Google Makes Changes To Protect Accounts From Phishing Attacks

Alphabet’s (NASDAQ: GOOGL) Google unit has announced that it will no longer be allowing sign-in attempts that don’t take place within a dedicated web browser. According to the company, the change will start in June and web developers are already being encouraged to make the change. Google says the move will add an extra layer of cyber security and makes account access more secure for Gmail users. 

Google currently lets you use your Gmail username and password to connect to any website that supports it. This is convenient for many users, as it avoids creating more usernames and passwords than they can remember. But now Google is saying that the feature puts users at unneeded risk.

Of particular concern are phishing attacks is known as Man in the middle (MITM) attacks. These attacks capture the user’s credentials to impersonate them online. Because the actual login page is embedded inside another one that acts as a relay, Google can’t differentiate between someone attempting to phish an account and the legitimate owner. To solve the issue, Google will now block sign-in attempts from embedded pages altogether.

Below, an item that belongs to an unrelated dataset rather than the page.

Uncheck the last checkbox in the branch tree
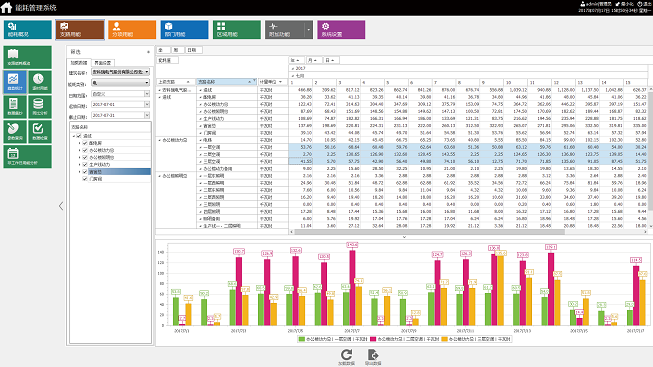The image size is (653, 367). [85, 179]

Over the last decade, phishing scams have become increasingly more sophisticated to prevent detection. The phishing process can be used with any site and have spread across the internet rapidly through the last several years. Experts say that the best way to not become a victim is to always check the address of the website you are using before entering your credentials.

In recent months, Google has enhanced a number of security features to help protect its users from phishing attacks. One new feature is a “safe browsing” features that notifies users when they’re browsing a potentially harmful website. Another feature notifies users when a new device is used to sign into their account. More features dealing with cyber security are reportedly in the works.